Das heißt: Wenn ein Ordnungsamt die Parkverstöße systematisch ahndet und auch ebenso systematisch abschleppen lässt, wo sich Fehlverhalten als Gewohnheitsrecht durchzusetzen beginnt, geht die Zahl solcher Parkverstöße ziemlich sicher zurück. Die Fahrzeughalter rechnen dann nicht mehr mit Duldung ihres Fehlverhaltens, sondern eher damit, dass sie ihr geliebtes Schoßtierchen vom Abschleppplatz am Stadtrand abholen müssen.

Genau das, worauf der Freibeuter-Antrag ursprünglich auch abzielte.
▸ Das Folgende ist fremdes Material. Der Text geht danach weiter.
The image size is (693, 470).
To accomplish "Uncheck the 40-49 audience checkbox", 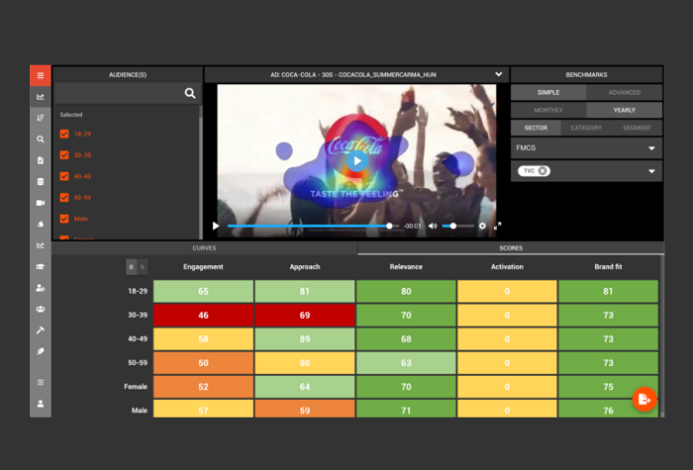I will 64,176.
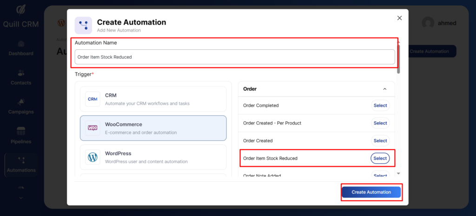This screenshot has width=476, height=216.
Task: Open Pipelines from sidebar
Action: pos(21,135)
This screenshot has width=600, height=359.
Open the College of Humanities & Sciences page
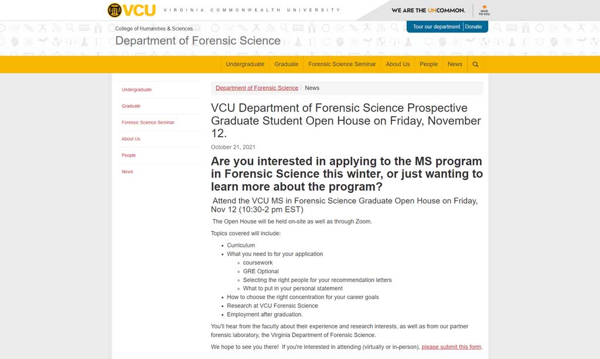[153, 28]
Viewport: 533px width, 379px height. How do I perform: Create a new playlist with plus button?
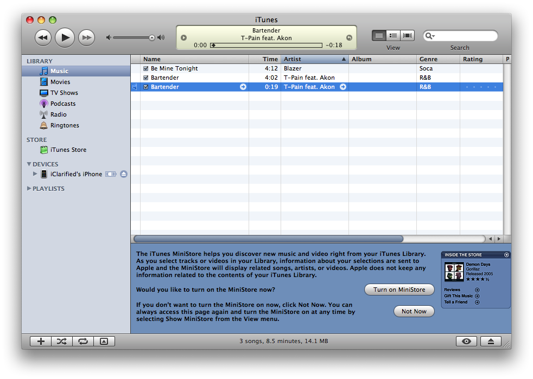coord(40,341)
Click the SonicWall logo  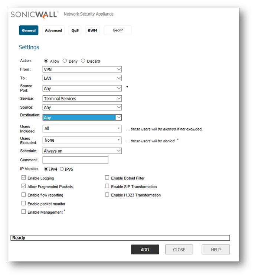coord(34,14)
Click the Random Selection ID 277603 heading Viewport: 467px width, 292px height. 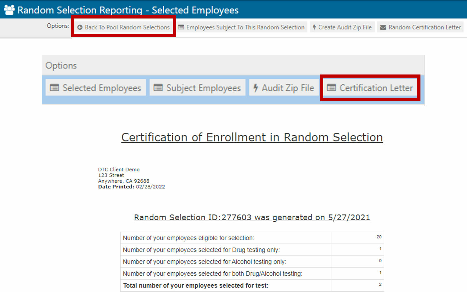click(252, 218)
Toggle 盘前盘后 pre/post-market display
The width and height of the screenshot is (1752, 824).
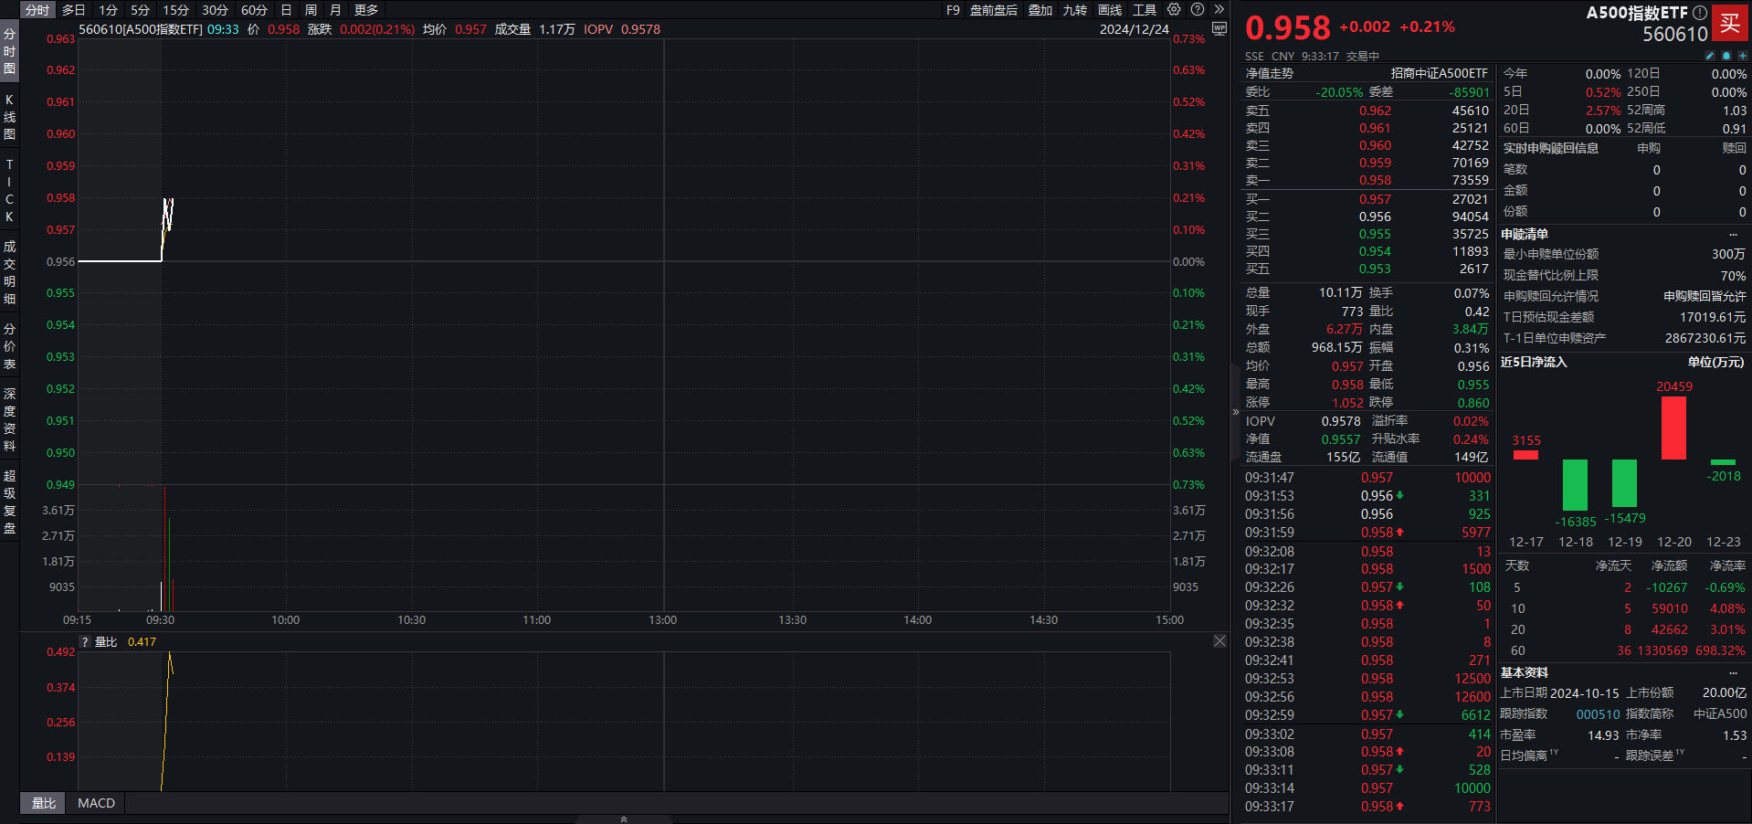993,10
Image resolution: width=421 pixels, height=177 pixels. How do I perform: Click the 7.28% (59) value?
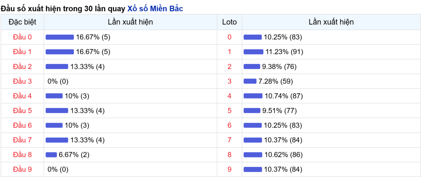click(276, 81)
Und irgendwie geht der Paragraphenstreit intern immer weiter, wie eine neue Anfrage der Freibeuter-Fraktion vom 8. Januar jetzt zeigt. Darin heißt es: „Am 16. September 2020 trug Bürgermeister Rosenthal in der Diskussion zum Antrag ,Abschleppen von verkehrsbehindernd parkenden Kraftfahrzeugen‘ (VII-A-00898) vor: ,Sie wissen, dass wir ein Gutachten beauftragt haben, wo wir das genau analysiert haben. Wir haben einen Rechtsexperten, Professor Müller, gebeten, einmal mitzuteilen, was wir rechtlich denn dürfen. Das Gutachten ist fertig.‘

Dieses Gutachten wurde ausschließlich im Fachausschuss Umwelt, Klima und Ordnung behandelt, einem nichtöffentlichen Gremium.

Unsere Frage dazu lautet:

Wann wird das Gutachten öffentlich zugänglich gemacht?

Sollte die Öffentlichkeit nicht beabsichtigt sein, warum wird es nicht veröffentlicht?“

Vielleicht ja, weil es die eigenwillige Sicht des Leipziger Ordnungsamtes nicht bestätigt. Was man natürlich nur vermuten kann, solange es nicht veröffentlicht wird.